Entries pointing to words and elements
————

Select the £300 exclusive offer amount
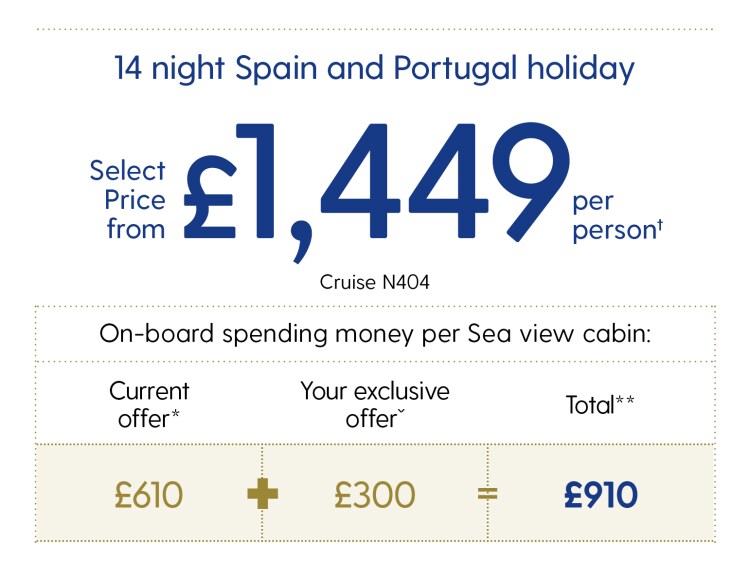The height and width of the screenshot is (563, 750). point(375,495)
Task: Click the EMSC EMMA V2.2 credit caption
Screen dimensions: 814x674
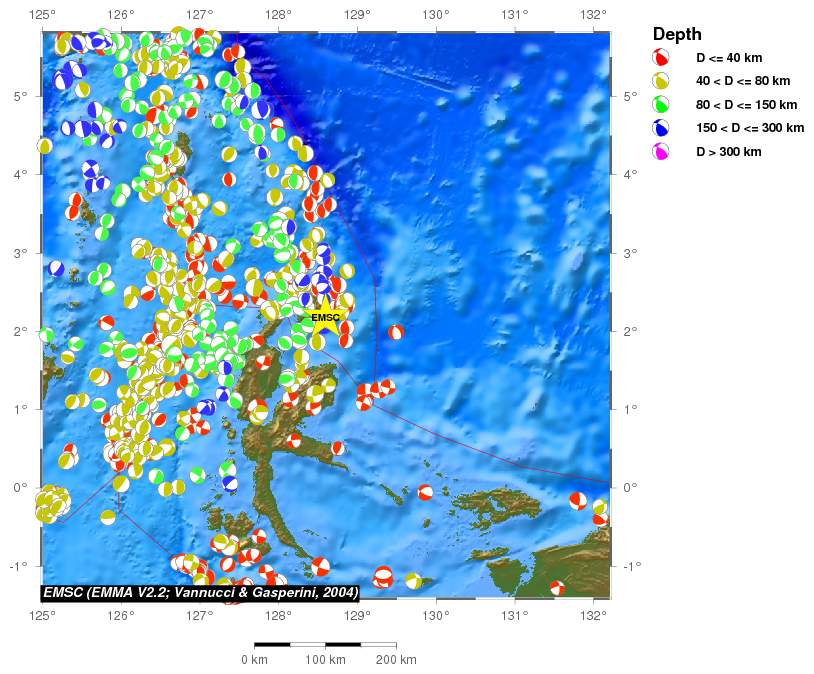Action: (201, 592)
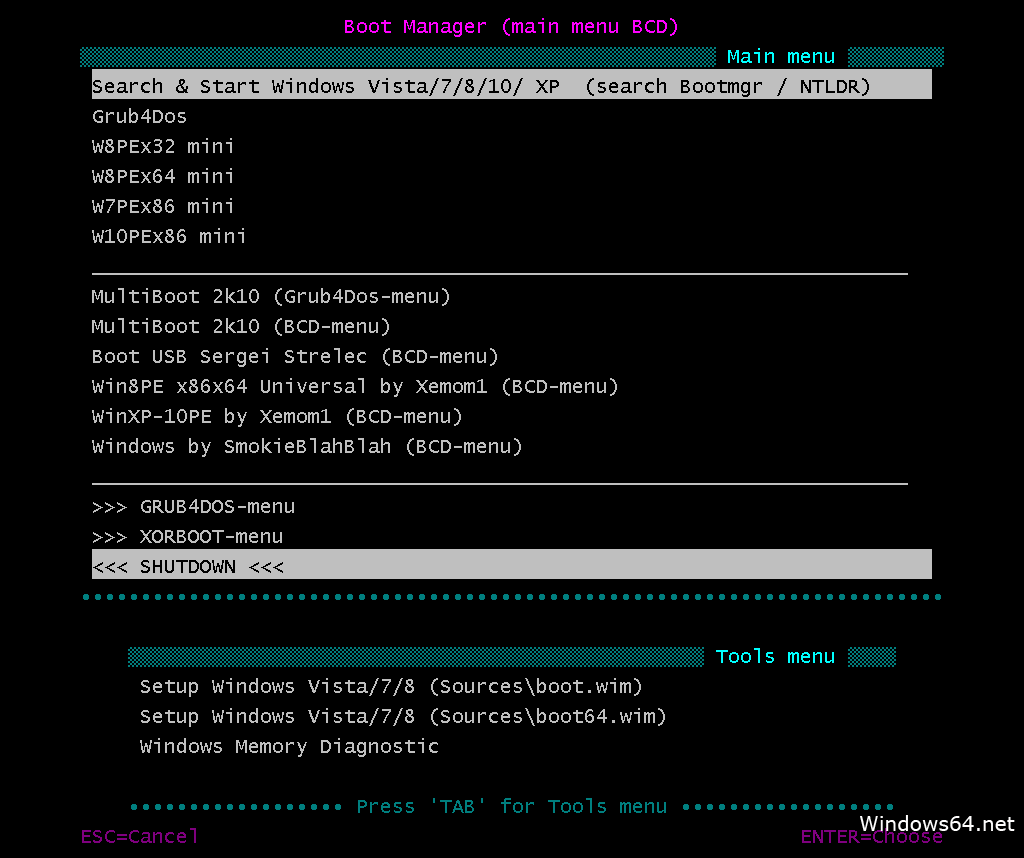This screenshot has width=1024, height=858.
Task: Launch W8PEx32 mini
Action: click(x=163, y=146)
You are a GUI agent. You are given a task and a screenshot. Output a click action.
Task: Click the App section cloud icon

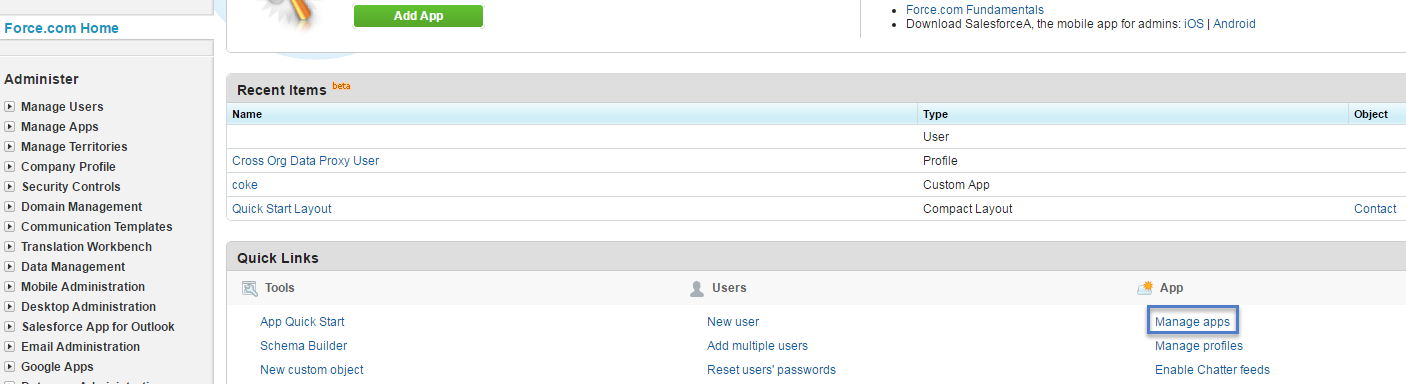1145,288
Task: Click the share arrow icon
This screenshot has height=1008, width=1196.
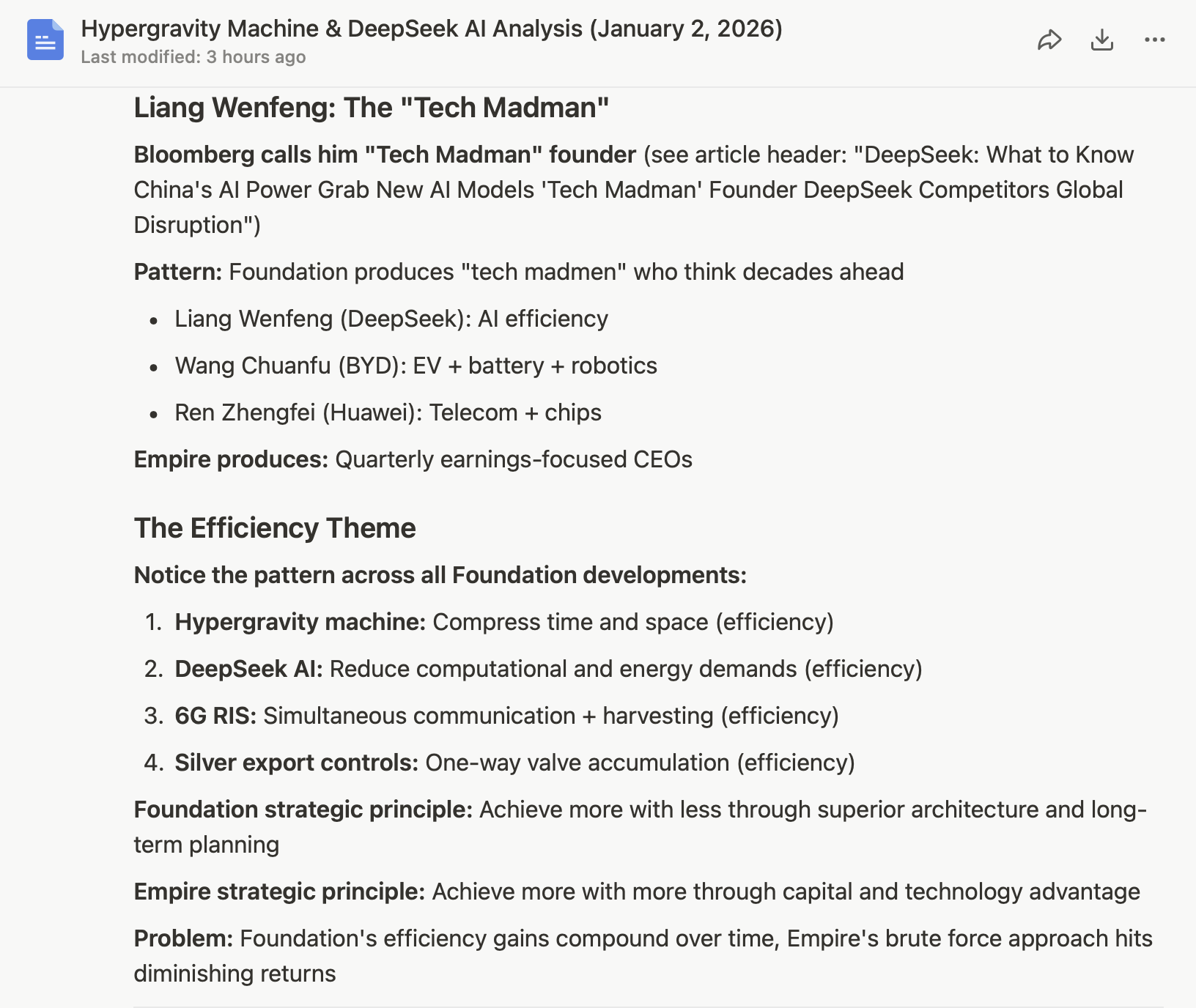Action: click(1049, 40)
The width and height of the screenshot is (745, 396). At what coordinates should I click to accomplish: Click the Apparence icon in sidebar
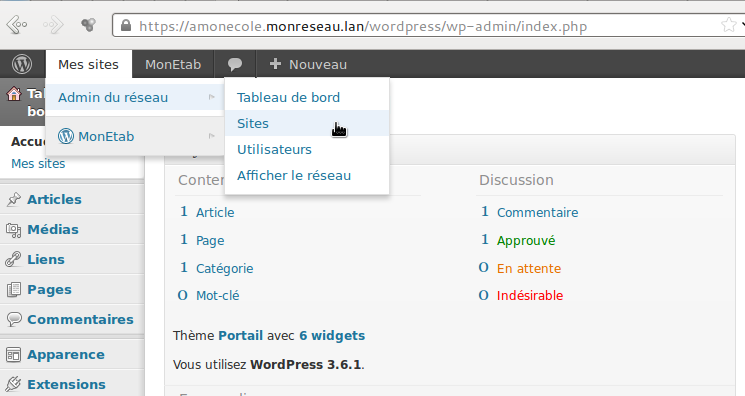click(x=14, y=355)
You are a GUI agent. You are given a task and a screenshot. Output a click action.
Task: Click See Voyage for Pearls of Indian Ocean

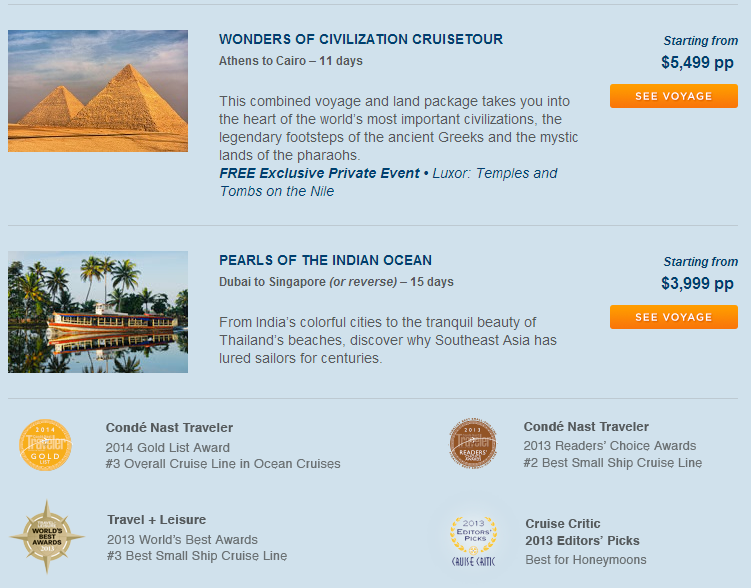pos(673,317)

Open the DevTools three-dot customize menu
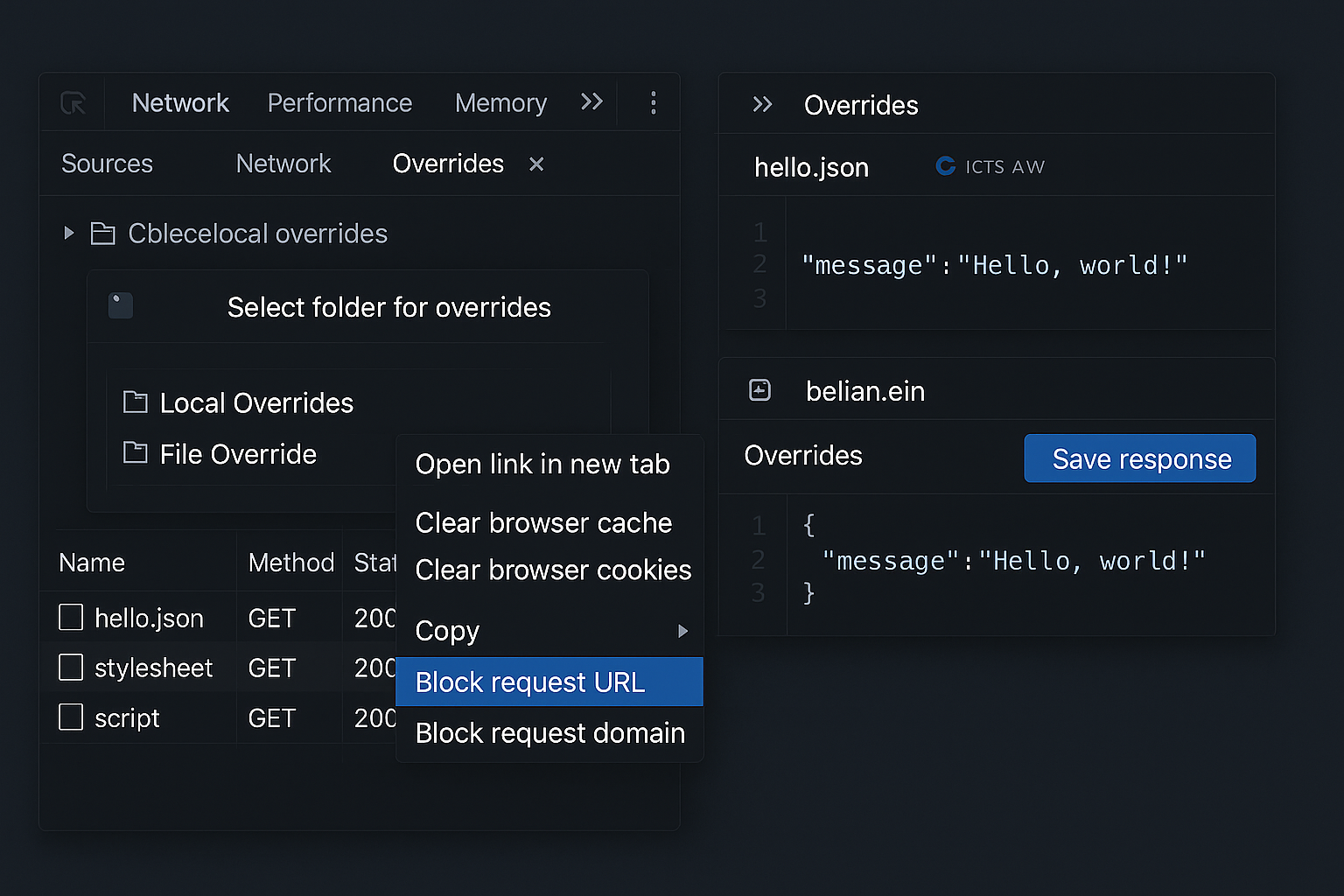point(653,102)
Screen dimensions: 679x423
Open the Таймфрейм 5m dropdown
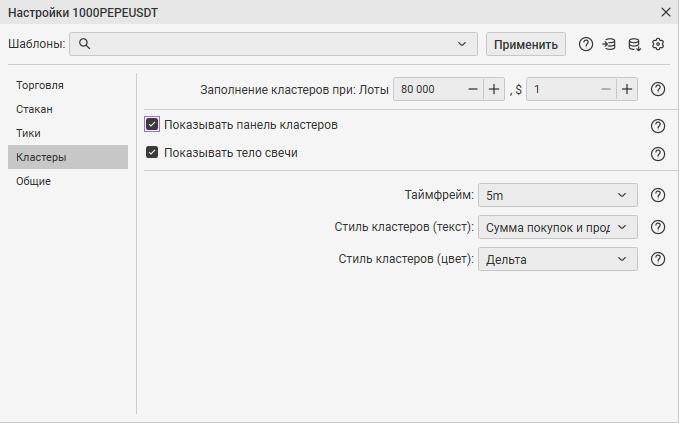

————

DESCRIPTION OF THE TASK: Copy the entire listing above word for word, leaving out the pictures.

RESULT BELOW:
Select the £300 exclusive offer amount
The height and width of the screenshot is (563, 750). point(375,495)
Task: Click the EMSC EMMA V2.2 credit caption
Screen dimensions: 814x674
Action: (201, 592)
This screenshot has width=1024, height=858.
Task: Launch W8PEx32 mini
Action: click(x=163, y=146)
You are a GUI agent. You are given a task and a screenshot. Output a click action.
Task: Click the App section cloud icon

1145,288
Task: Click the share arrow icon
This screenshot has height=1008, width=1196.
Action: click(1049, 40)
The width and height of the screenshot is (745, 396). At what coordinates should I click to accomplish: Click the Apparence icon in sidebar
click(x=14, y=355)
You are a GUI agent. You are given a task and a screenshot. Output a click action.
Task: Click See Voyage for Pearls of Indian Ocean

pos(673,317)

Open the DevTools three-dot customize menu
point(653,102)
Screen dimensions: 679x423
Open the Таймфрейм 5m dropdown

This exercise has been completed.